Making Thatch Roofs

6 May 2020

One of the most common roofing methods over pretty much all of history is the thatched roof - or roof made with grasses. It's very common in rural areas, in a variety of forms. It's also not something I've tried to build before... Read on below to see how I did it.

miniature thatched roof cottage

I read up on a variety of different ideas of how to do this online, and eventually settled on using "jute" or twine. Mainly because I had a huge spool of it to use! But another thing going for it was that it seemed to be a good natural color, so I wouldn't have to figure out how to paint it somehow.

building a model thatched roof

I began by cutting small segments of jute, and then "unrolling" the braided fibers, and trying to straighten them out a bit. The first problem was how to attach these to the cardboard roof. My first approach was to lay down a bead of glue and stick them into that - but that was messy and didn't work very well. So I settled on using tape instead. Basically, I lay down a strip with the sticky side up, with the ends folded down to stick it to the table. Then I stick each little segment onto the tape.
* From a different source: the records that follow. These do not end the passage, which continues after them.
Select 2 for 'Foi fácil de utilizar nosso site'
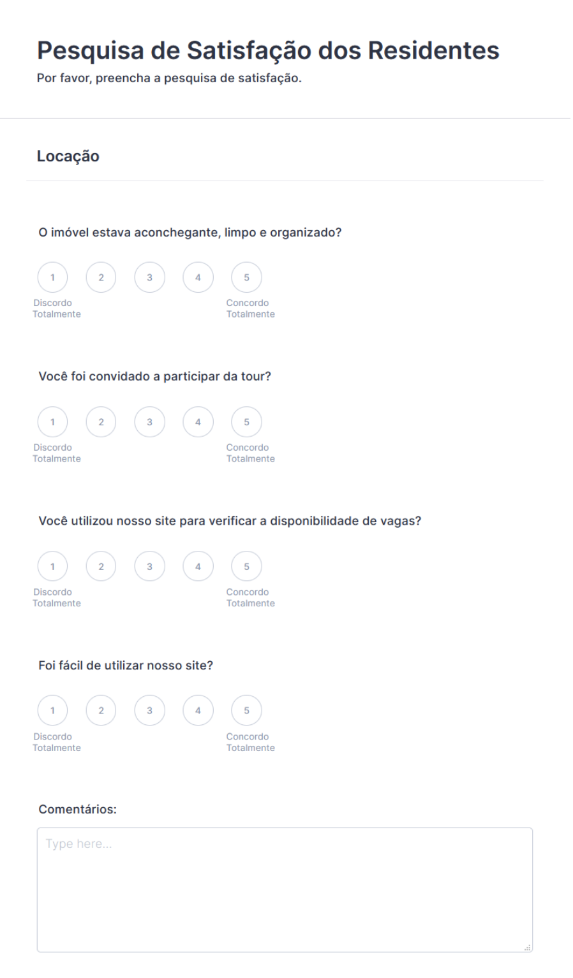Viewport: 573px width, 978px height. [101, 711]
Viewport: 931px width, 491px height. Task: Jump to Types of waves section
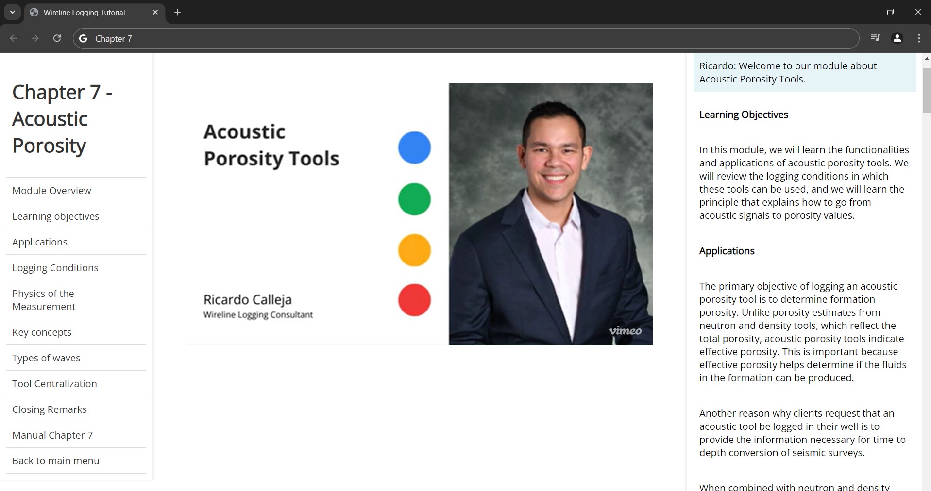pos(46,358)
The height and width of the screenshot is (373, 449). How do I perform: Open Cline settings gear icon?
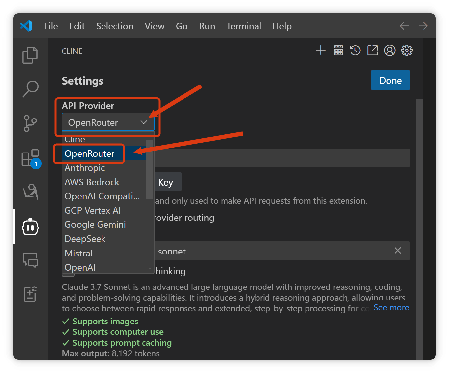(x=407, y=50)
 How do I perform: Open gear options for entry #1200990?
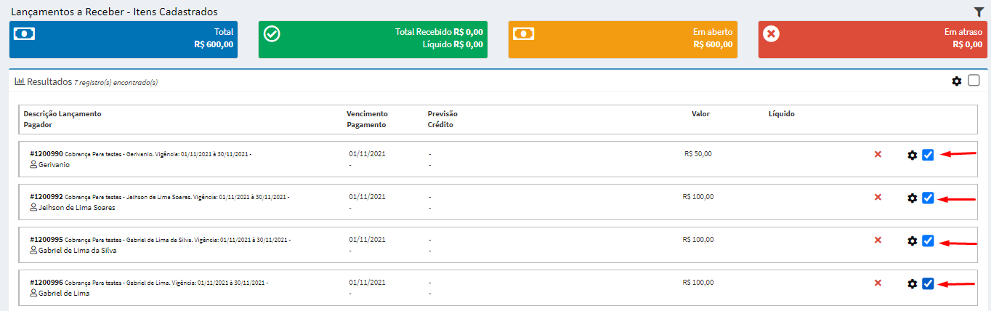(x=913, y=155)
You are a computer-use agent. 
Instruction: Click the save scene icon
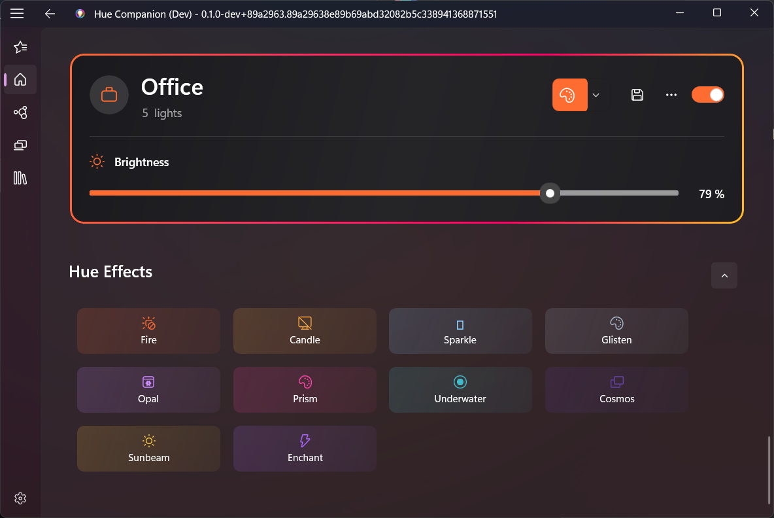click(637, 95)
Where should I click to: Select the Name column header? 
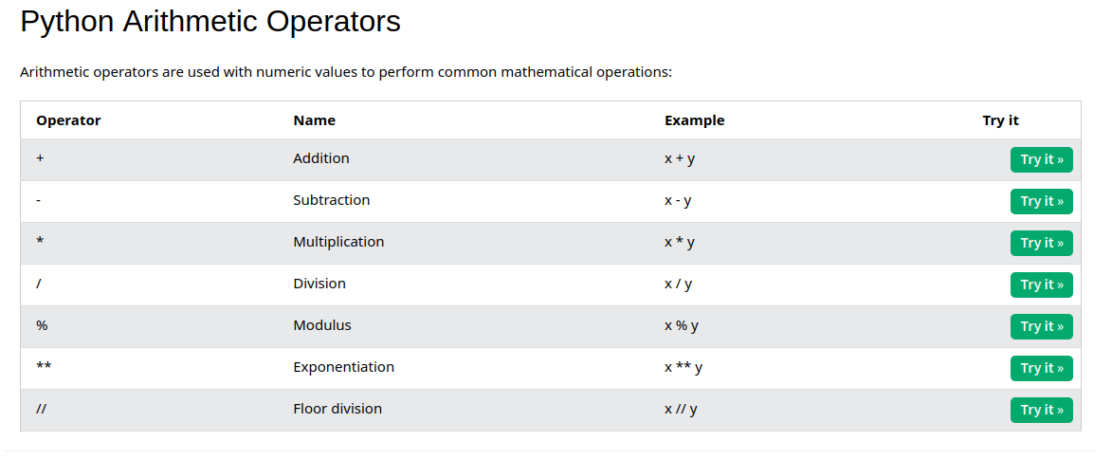(x=314, y=120)
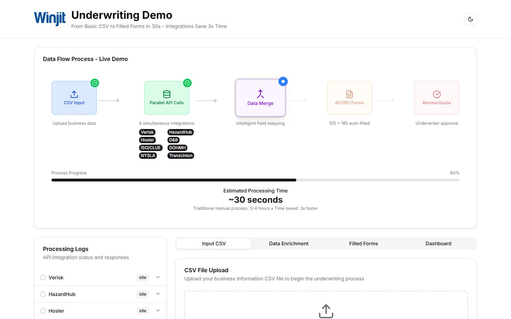Select the HazardHub status circle
Screen dimensions: 511x319
(x=43, y=294)
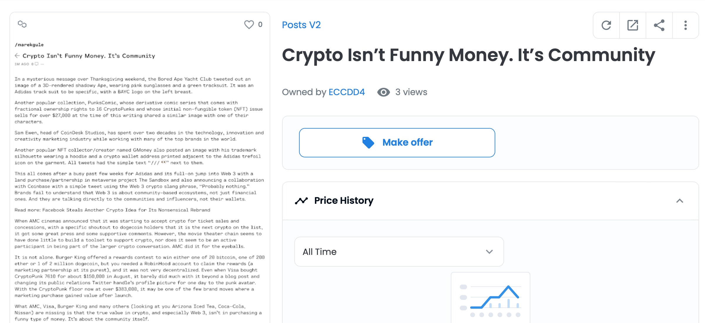Click Make offer

tap(397, 142)
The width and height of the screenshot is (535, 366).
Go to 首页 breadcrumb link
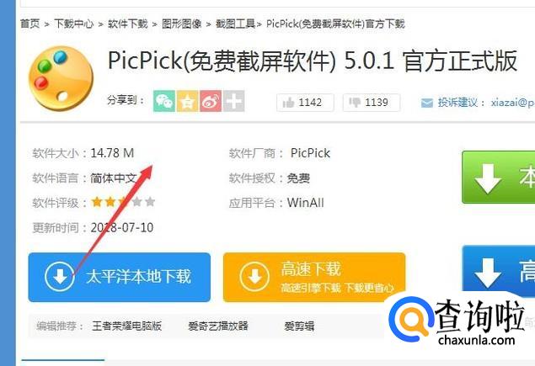pos(30,24)
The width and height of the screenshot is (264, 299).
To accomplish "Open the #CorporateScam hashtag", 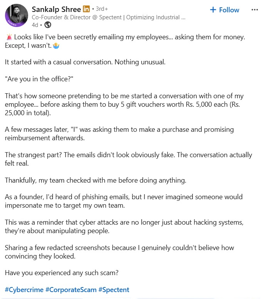I will tap(71, 290).
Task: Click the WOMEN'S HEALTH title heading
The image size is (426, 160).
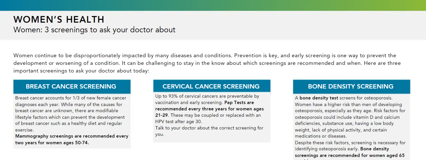Action: [x=59, y=20]
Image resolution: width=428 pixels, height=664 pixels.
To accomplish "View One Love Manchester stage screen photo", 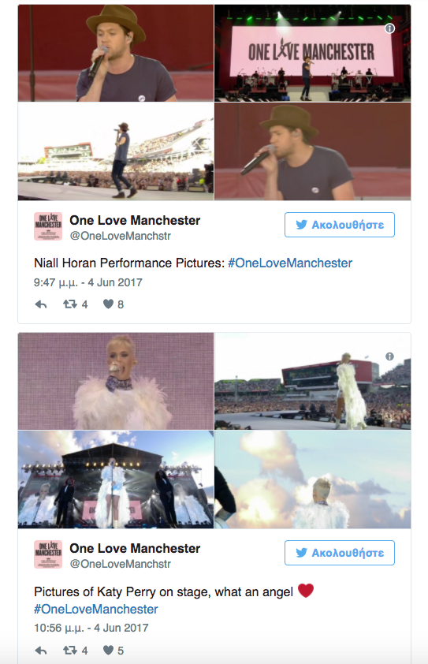I will click(x=312, y=53).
making thatch roof cottage 25mm 28mm

Then I lay a second piece of tape over the top of the piece, to stick the two together. Then I just trimmed the top and edges to tidy things up, make the "loose" bottom portion even, etc. Another option is to take a single "clump" and tape it's top to make a small bundle (as on the left above) which is handy for the sides of the roof, etc.

thatched roof cottage

Then just glue each strip to the roof. The taped part makes a handy flat surface to lay your bead of glue on, and gives you a straight edge to keep the layers fairly straight. The loose parts cover the taped parts of the layer below, which works well.

Thatched roof cottage

Finally I used the "bundles" to cover the edges and along the top ridge of the roof to finish things up. Also you can see on the edge of the roof where I originally tried just gluing the twine down - it ended up very stiff and discolored, so the tape system works quite a bit better.

I'm pretty happy with the end effect, although it is pretty time intensive. But hey, it's a hobby, so what's the big deal?